The article’s author, Matthew Sears, Associate Professor of Classics & Ancient History, University of New Brunswick, uses Homer’s Iliad, a classic tale about the Trojan War, as an example. He says that when he first read it, ‘[…] the final showdown between the opposing heroes Hector and Achilles [was] an utter letdown. Hector, in fact, runs away rather than face his opponent. Only after Achilles has chased Hector around the walls of Troy three full times does Hector turn to fight, and only then because the goddess Athena tricks Hector into thinking that a Trojan ally would be by his side.’

This seems to glorify the strength and reputation of Achilles, of course, but also denigrates Hector, the Trojan hero. But more interesting –to me, at least- ‘By using different Greek words for manliness, Homer distinguished between Achilles’ toxic masculinity and appropriate expressions of manliness.’ I’ve left the link in for readers who may wish to pursue this further. ‘Readers do, however, tend to recognize in Hector, the greatest Trojan warrior, a far more sympathetic figure, embodying classical manhood by fighting bravely and selflessly for his city and family against impossible odds and an implacable enemy.’

And yet, this is still a masculine trope, albeit a different variety, isn’t it? No, Hector doesn’t win, but he fights for what he believes in against impossible odds… A real man, although not a victor like Achilles. But wait -the complexity increases! ‘Not only does Hector’s nerve fail him at Achilles’ final approach, […]the Trojan prince waits outside the safety of the walls not because of any higher principle or courage. Rather, he waits because he has made the mistake of not ushering his soldiers into the city much earlier, which would have spared countless men a grisly death at Achilles’ hands. Hector must therefore save face lest some lesser man chide him.’ –Things fall apart, the center cannot hold, in the immortal words of Yeats.

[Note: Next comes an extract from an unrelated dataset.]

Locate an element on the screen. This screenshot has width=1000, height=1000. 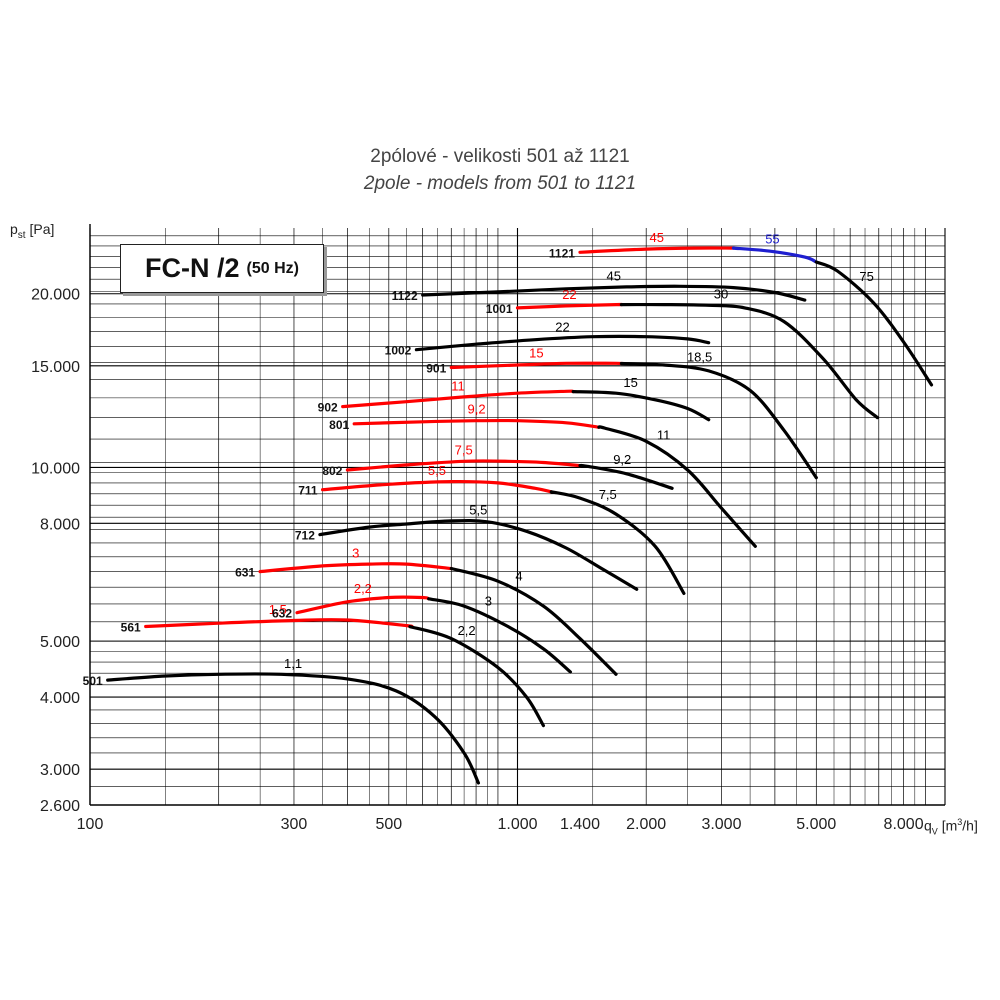
curve-712: 712 5,5 is located at coordinates (467, 547).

‘Before fleeing, Hector also ponders whether he should lay down his arms and attempt to strike a deal. Instead of fighting to the death, Hector considers offering Achilles not only Helen and the treasures she brought to Troy, but every last ounce of treasure in every last household in the city, effectively selling out all the Trojans instead of facing death himself. Only after deliberating over these two options does he turn to run.’

But doesn’t that make Hector more of a person, not less of a man? As Sears puts it, ‘Aren’t we all guilty of taking a stand when it’s easy and when we’re among friends, yet balk at the chance to speak out when there might be real repercussions? […] From the gut-wrenching fear and indecision in Hector’s breast, to the plaintive laments of his father, Priam, as he begs his son to come inside the city walls […] the heroes of Greek epic are terrible fodder to use to justify […] toxic masculinity.’

It seems to me that there is a current of fear raising the hackles of many men nowadays. In this age of mirror-speak, many fear not seeing what they expect. What they deserve. Every unwelcome reflection is too easily mistaken as historical revisionism –that the attribution, for example, of the relative lack of contribution of women in history, is related not to its suppression, but rather to its absence. And for many, I fear, that the recording of history has largely been the preserve of men, seems unimportant. Merely an excuse, to delegitimize the world view it wishes to espouse.

So, have I become a modern day Judas, selling out my side, if not for money, then out of weakness? Someone not ‘man’ enough to oppose the feminizing of Western culture, to speak out against political correctness –or worse, who agrees with it? I suppose the answer lies in how the question itself is framed. I do not understand the various gender divides as competitions, or as assignations of unequal resources or restricted abilities. Nor, for that matter, do I see us as equals –of course there are physical differences, different aspirations, different Weltanschauungen- but so what? Everybody is different from everybody else. We are not clones. No one is actually ‘equal’.

I think that the time has come to forget about the ever-changing definitions of equality and rejoice in what makes each of us unique. What we need to espouse is fairness –in every interaction. All the rest is poor translation.